August 31, 2021 - 10:08am

Covid lockdowns have upended the global workforce. According to some studies, nearly half of the world’s workers considered a career change and/or quitting their current job over the next year. In Europe, Britain has had the second highest rate of job-leavers with 4.7% of the workforce having left their positions in the wake of lockdowns, topped only by Germany’s 6%. Why are these numbers so high?

Unfortunately, the problem is nothing new. Germany has complained about a shortage of skilled labour for years, a problem now compounded by Covid. And yet it does not seem to accept that there is something amiss with the experience it offers its workers.

Confronted with the fact that Germany is currently estimated to lack around 270,000 qualified workers across different industries, the head of the federal agency that manages job centres across Germany has called for around 400,000 immigrants per year to be admitted into the country rather than wondering what it would take to get existing workers back into their jobs. Given how careful other politicians have been to declare that ‘there will not be another 2015’, referring to the year in which Germany admitted over 2 million people into the country, it is unlikely that a future government would be willing to go down this route.

Perhaps businesses that successfully retain staff can provide some answers. For a number of years now Porsche has ranked among the best German employers. The company scores highly in every category from salary to work culture, from working environment to job satisfaction. One of my friends from university has worked there since we both graduated. He was trained from scratch, specialising in developing cabling systems for the front seats in the Porsche Cayenne, and has since steadily progressed on their career scheme. He earns a good salary, enjoys working with his team and feels appreciated. Importantly, there is a ‘Porsche’ identity. So it’s no surprise that employment at the car company grew in 2020 (as it does most years).

But most German businesses have long bemoaned a lack of skilled labour. While in 2010, only 16% percent of employers saw it as a serious risk to their businesses, this number has risen to over half. But recent studies have also shown that the majority of German workers feel that they are close to being burnt out. They cite time pressure, emotional stress, working additional hours and a bad work culture as reasons. One quarter say that having to be available all the time is the biggest problem. Given that for those under 23, the figure for unhappiness in the job rises to 60%, the problem has become a systemic issue.

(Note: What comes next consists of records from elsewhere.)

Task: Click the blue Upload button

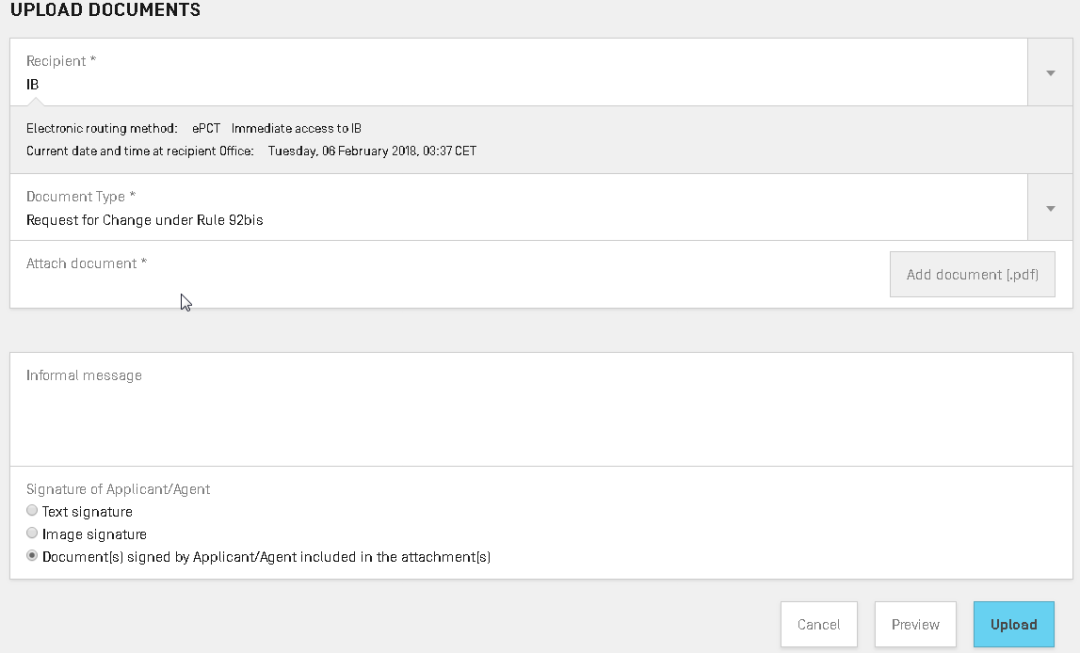Action: point(1013,624)
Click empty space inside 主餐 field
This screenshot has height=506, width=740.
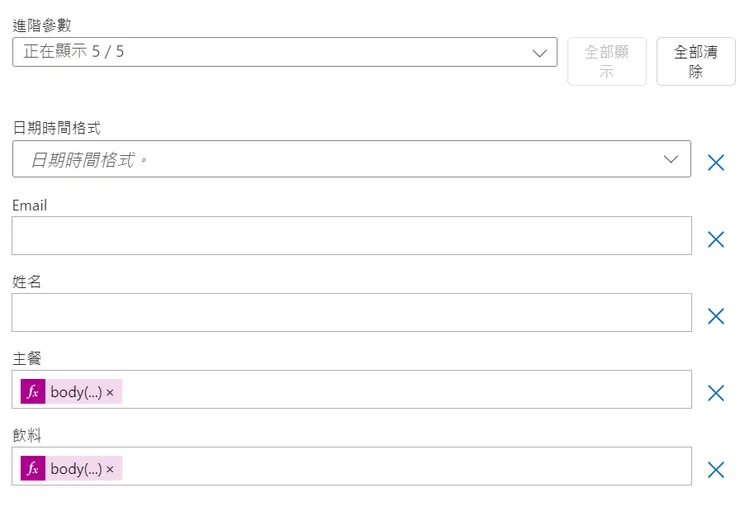[x=400, y=390]

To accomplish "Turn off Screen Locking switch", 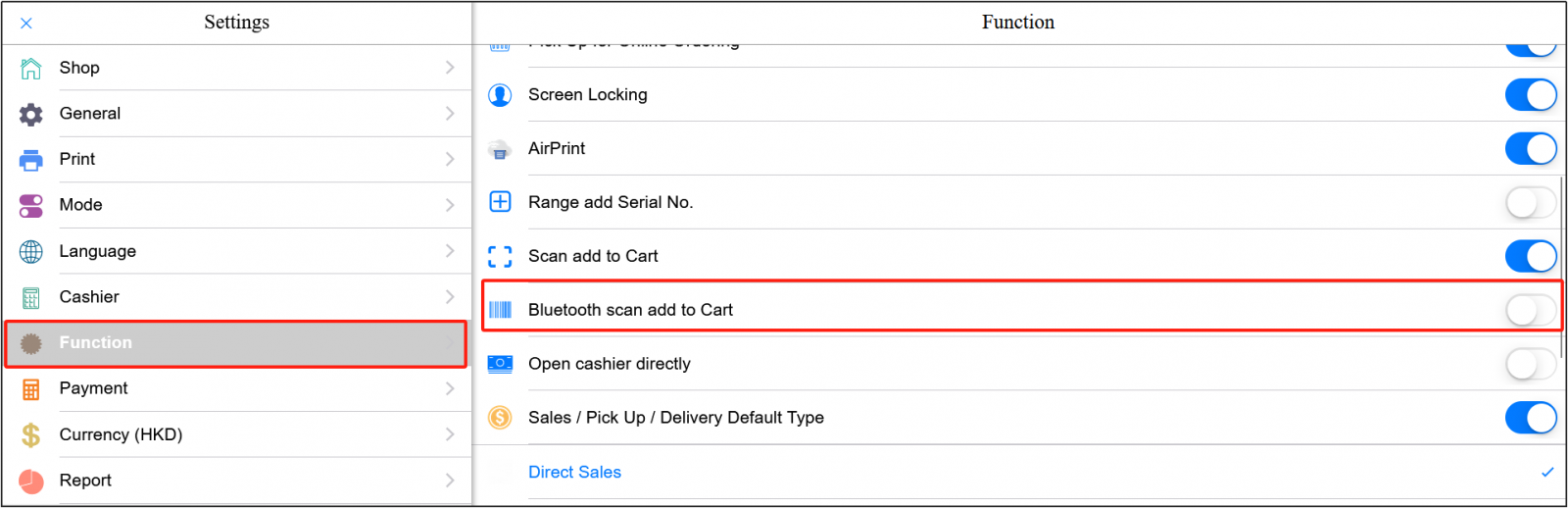I will [1530, 95].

Yet, life satisfaction, happiness and a healthy work-life balance seem strangely absent from the campaign trail. On Sunday, a TV debate between the candidates to succeed Merkel largely centred around tax reforms and whether there could be a coalition with the far-Left party Die Linke. Why did worker unhappiness fail to get a single mention?

Sooner or later the government will have to wake up to the scale of the problem. Pre-Covid, around a million people emigrated every year, with Switzerland, Austria, the US and the UK being the top four destinations, according to government statistics.

In light of these figures, it’s astonishing how little German politicians seem to care about their voter’s quality of life. Although this was somewhat understandable all the while Merkel’s longevity guaranteed electoral victory for her party without giving much room to the others, now that the field is wide open and the election very close, it is baffling. Whoever succeeds Merkel in the autumn will sooner or later have to address the Great Resignation. It is more than a Covid-induced economic problem.


Katja Hoyer is a German-British historian and writer. She is the author, most recently, of Beyond the Wall: East Germany, 1949-1990.